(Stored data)
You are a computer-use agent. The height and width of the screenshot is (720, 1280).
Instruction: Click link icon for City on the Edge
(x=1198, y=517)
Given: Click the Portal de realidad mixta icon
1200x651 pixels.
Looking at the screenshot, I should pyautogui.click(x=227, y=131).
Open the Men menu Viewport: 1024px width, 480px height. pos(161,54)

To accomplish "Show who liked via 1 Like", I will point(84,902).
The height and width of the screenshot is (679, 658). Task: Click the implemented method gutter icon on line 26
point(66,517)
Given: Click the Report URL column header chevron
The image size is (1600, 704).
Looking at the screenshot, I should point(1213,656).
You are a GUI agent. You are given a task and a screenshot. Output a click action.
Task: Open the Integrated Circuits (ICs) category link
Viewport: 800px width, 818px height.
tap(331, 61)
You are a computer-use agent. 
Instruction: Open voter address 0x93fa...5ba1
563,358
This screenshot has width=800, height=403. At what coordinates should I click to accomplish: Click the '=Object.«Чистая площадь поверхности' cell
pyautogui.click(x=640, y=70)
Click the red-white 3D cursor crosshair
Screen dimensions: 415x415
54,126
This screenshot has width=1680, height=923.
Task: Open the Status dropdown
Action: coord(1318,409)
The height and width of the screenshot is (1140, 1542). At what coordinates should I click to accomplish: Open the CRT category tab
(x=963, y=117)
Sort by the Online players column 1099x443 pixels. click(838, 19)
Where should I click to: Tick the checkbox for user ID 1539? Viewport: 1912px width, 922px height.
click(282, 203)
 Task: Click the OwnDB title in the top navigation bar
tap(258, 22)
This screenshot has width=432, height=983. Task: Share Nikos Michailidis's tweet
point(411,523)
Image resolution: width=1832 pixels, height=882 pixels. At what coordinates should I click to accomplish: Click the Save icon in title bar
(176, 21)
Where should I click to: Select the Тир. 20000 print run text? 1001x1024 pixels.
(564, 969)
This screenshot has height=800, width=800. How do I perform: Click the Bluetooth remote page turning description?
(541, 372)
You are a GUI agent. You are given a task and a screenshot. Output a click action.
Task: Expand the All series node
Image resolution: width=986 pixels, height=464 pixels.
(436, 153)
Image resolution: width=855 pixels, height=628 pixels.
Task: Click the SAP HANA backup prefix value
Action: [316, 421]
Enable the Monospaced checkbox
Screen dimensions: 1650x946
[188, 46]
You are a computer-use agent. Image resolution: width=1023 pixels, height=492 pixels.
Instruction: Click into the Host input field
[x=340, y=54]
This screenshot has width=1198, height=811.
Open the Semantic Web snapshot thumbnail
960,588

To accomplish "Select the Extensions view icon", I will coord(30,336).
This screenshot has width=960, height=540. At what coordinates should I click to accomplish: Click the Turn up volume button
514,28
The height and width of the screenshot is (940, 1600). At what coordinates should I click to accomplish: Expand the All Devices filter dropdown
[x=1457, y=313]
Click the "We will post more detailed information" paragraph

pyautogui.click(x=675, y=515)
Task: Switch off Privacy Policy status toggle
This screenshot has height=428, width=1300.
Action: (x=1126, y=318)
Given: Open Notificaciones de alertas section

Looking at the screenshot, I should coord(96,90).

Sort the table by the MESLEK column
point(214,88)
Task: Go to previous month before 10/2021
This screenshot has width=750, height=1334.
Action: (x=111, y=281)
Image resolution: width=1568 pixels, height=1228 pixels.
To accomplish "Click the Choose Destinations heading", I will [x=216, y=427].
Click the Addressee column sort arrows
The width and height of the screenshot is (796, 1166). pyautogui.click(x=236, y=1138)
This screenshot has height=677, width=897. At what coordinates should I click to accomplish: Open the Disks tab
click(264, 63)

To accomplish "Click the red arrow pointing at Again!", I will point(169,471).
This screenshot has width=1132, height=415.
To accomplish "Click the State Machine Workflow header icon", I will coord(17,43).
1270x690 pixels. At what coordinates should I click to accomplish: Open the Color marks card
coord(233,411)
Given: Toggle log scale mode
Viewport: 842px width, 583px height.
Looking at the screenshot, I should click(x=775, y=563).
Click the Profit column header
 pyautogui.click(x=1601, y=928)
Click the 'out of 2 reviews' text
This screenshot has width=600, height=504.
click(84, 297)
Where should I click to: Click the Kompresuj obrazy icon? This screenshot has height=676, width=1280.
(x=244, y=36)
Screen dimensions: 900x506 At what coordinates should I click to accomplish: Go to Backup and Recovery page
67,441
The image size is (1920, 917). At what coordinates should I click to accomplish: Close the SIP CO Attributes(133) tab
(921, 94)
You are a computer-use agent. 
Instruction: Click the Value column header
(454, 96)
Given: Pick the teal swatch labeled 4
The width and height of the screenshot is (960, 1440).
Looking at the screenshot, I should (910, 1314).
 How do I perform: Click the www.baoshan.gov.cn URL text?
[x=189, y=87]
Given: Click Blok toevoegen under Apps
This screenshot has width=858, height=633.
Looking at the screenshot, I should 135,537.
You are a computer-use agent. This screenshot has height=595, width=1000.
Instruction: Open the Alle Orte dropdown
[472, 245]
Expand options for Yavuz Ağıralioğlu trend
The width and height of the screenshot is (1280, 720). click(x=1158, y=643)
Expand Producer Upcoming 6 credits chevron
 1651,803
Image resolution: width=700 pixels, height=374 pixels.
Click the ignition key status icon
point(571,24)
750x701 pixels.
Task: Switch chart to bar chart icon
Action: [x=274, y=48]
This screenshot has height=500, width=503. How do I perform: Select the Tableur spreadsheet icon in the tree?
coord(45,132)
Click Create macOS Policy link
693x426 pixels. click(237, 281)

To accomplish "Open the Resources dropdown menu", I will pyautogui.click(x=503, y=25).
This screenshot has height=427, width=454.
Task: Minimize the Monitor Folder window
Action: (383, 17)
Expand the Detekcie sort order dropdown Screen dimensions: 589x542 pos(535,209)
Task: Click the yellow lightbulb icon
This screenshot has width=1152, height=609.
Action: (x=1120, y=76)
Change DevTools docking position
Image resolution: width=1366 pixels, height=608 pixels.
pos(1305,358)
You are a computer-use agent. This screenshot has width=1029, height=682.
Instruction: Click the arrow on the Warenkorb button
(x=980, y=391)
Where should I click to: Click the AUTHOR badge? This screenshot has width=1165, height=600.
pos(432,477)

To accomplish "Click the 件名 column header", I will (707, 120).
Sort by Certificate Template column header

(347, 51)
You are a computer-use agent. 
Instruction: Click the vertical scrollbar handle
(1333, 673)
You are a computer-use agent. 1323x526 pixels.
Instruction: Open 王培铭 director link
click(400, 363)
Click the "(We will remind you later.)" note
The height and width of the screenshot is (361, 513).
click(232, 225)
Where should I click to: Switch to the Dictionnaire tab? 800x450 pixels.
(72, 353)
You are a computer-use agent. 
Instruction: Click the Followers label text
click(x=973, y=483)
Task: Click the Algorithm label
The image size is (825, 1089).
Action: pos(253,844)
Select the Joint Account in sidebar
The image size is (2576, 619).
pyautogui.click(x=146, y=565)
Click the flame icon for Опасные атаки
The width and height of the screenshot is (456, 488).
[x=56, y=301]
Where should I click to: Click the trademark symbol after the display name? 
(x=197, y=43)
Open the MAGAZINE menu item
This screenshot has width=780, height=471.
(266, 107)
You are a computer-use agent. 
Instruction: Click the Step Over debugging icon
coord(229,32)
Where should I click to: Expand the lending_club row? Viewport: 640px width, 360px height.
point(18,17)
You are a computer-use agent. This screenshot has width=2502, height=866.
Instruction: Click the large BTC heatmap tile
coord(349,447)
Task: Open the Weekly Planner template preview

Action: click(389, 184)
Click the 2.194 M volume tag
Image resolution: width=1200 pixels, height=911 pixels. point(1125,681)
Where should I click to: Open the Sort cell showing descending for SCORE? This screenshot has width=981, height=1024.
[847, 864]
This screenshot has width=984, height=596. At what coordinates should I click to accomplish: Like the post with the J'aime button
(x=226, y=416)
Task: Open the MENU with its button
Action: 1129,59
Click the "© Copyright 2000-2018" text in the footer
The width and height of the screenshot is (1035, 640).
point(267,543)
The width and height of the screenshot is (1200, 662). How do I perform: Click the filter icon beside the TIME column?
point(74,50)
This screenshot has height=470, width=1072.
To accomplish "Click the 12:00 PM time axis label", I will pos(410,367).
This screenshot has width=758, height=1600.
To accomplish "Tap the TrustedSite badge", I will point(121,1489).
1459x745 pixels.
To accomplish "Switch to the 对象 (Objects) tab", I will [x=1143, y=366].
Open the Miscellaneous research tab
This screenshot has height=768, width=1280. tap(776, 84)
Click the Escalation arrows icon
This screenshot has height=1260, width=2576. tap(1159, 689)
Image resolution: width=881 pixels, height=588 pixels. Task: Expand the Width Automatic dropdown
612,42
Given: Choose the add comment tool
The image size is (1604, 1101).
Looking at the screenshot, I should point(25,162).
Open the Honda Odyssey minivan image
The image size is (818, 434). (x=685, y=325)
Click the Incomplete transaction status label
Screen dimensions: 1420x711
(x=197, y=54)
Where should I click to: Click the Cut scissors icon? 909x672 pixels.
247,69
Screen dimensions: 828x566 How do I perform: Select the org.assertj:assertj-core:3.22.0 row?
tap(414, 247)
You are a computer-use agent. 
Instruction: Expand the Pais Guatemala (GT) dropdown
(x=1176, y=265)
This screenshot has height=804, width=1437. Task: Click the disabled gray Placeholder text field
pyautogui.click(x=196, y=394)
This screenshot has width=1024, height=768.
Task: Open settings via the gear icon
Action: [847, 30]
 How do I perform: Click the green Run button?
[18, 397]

Work to be completed ->
Work out how many lines above contain "Choose"; write only the number.

Your solution ->
2